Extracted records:
☆ ☆ ☆ ☆ ☆

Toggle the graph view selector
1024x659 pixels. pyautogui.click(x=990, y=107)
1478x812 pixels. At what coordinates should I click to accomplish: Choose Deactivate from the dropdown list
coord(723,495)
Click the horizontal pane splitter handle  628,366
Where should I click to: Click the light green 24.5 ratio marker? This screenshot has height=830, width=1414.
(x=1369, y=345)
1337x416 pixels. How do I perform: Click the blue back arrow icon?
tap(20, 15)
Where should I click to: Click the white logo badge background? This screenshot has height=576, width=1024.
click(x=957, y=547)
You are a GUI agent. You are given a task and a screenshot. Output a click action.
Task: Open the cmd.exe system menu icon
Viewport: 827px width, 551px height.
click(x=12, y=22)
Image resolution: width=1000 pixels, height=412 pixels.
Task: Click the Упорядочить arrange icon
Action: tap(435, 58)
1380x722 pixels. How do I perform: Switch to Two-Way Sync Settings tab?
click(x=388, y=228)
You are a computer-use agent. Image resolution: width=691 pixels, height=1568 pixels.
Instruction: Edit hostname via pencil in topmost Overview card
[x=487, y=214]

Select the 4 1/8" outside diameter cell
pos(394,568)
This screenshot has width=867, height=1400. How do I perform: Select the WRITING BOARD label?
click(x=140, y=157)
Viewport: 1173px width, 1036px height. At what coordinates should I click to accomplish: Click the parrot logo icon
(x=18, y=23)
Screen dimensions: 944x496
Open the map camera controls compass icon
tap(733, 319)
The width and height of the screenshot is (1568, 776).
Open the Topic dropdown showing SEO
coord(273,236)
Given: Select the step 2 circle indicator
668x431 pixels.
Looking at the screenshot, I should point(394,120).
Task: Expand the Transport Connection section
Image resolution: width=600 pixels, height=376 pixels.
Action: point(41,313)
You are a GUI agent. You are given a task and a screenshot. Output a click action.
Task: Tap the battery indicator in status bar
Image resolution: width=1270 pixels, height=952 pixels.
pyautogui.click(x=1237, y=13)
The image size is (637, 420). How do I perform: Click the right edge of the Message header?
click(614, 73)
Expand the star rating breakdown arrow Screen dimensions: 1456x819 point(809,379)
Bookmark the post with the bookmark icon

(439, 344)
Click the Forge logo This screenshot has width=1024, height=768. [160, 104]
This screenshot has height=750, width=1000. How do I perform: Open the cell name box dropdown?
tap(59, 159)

☆ ☆ ☆ ☆ ☆

## Task objective
Filter the records above and copy every line that contains the word "Expand".

## Completed task
Task: Expand the Transport Connection section
Expand the star rating breakdown arrow Screen dimensions: 1456x819 point(809,379)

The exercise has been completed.